BEGIN GIVEN RECORDS
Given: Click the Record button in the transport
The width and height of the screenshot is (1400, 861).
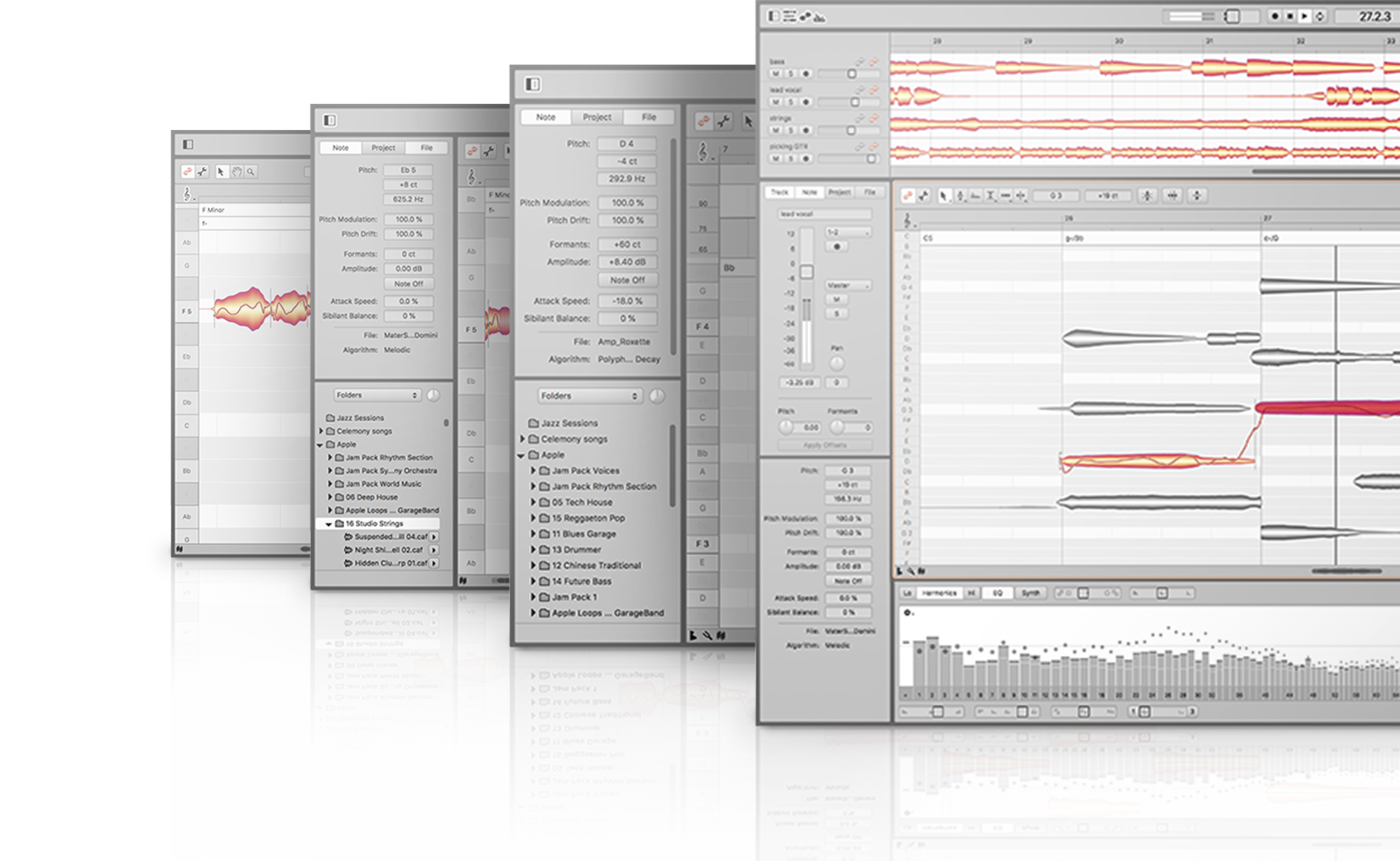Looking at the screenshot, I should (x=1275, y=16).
END GIVEN RECORDS
BEGIN GIVEN RECORDS
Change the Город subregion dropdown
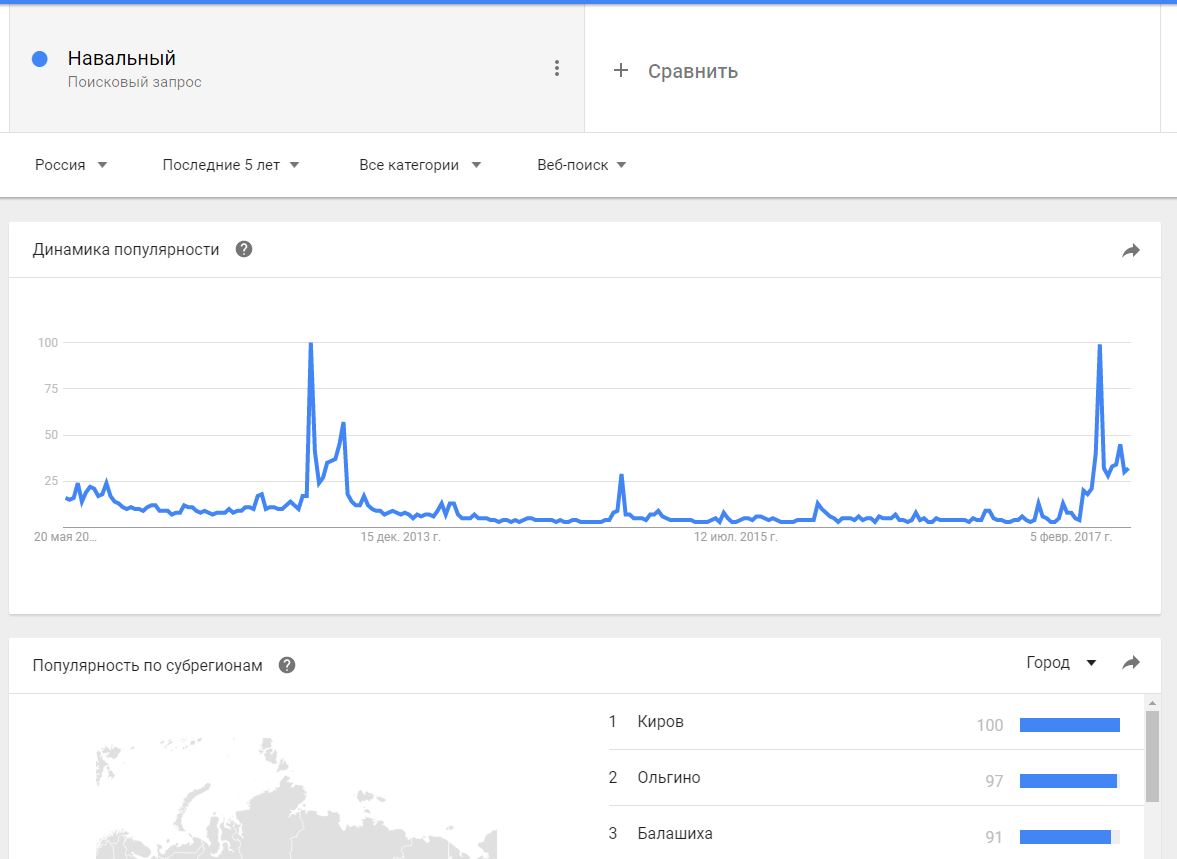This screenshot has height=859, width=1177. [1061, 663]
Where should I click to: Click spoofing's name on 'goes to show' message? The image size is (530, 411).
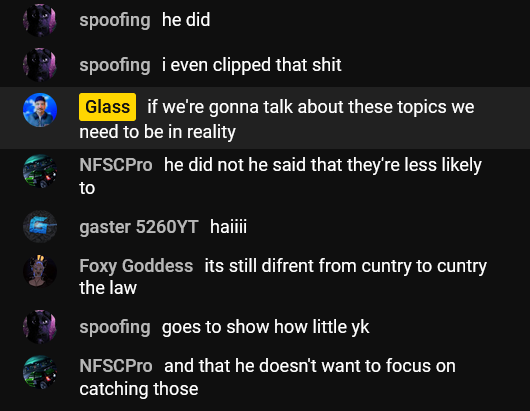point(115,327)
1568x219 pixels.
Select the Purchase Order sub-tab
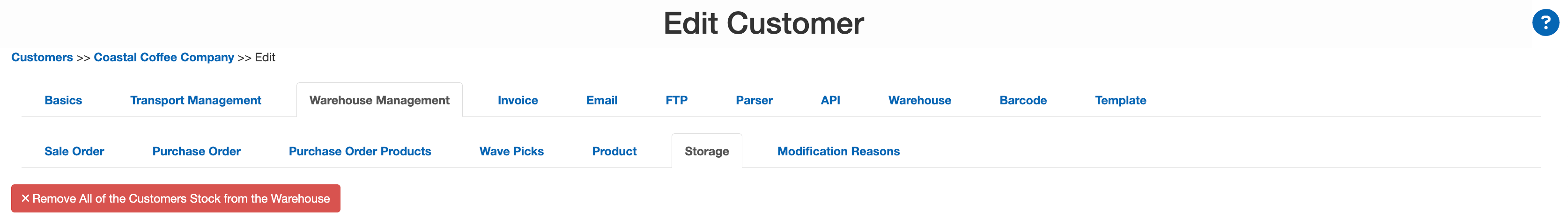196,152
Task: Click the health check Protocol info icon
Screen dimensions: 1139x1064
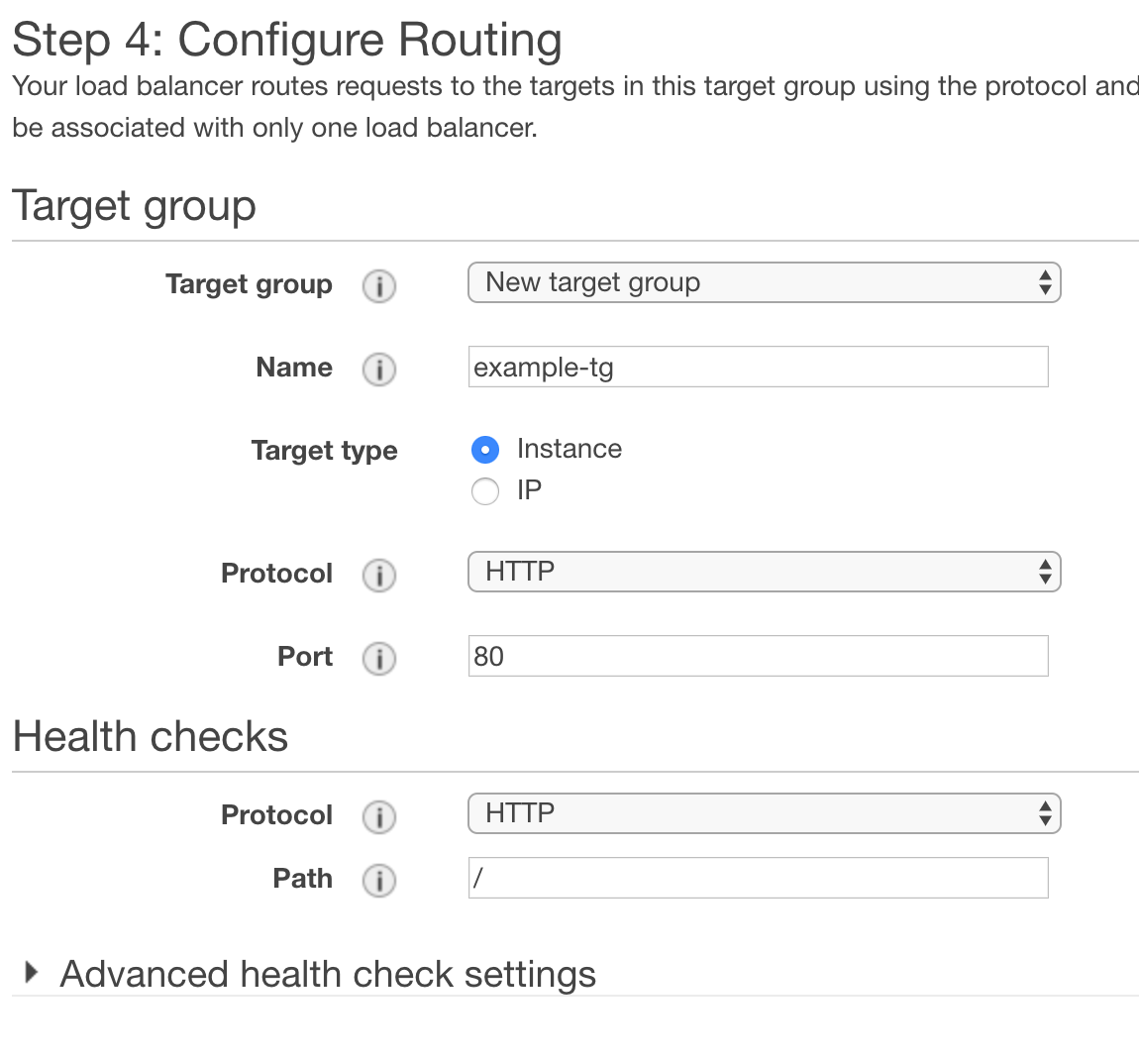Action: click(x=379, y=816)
END GIVEN RECORDS
BEGIN GIVEN RECORDS
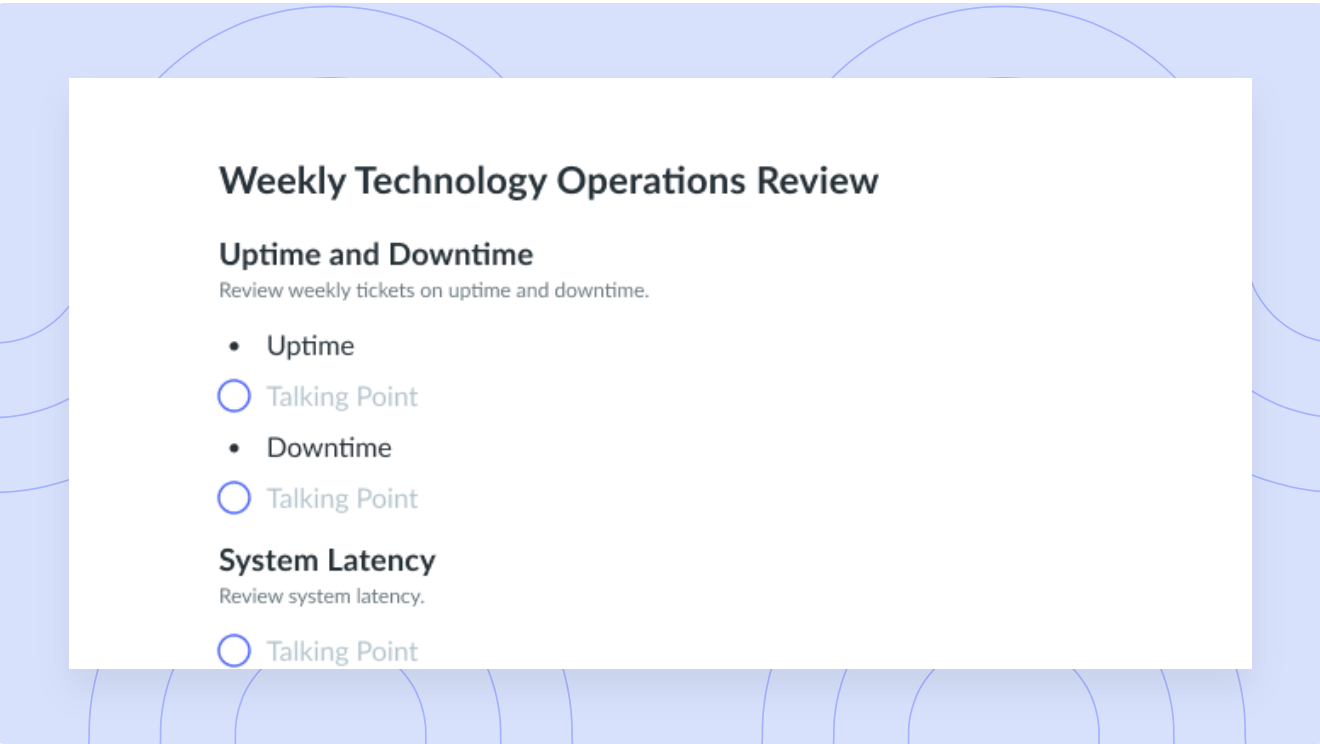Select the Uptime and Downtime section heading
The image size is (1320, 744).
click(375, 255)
END GIVEN RECORDS
## PROBLEM TO WORK ON
Find where the line with "Change the Город subregion dropdown" sits in the material above and where the line with "Task: Click the" sits. Set down exactly the lines from the first to the second, both included and nothing else, without pictures.

## RESPONSE TO THE TASK
Change the Город subregion dropdown
This screenshot has height=859, width=1177. [1061, 663]
Where should I click to: Click spoofing's name on 'goes to show' message? The image size is (530, 411).
point(115,327)
1568x219 pixels.
Select the Purchase Order sub-tab
196,152
Task: Click the health check Protocol info icon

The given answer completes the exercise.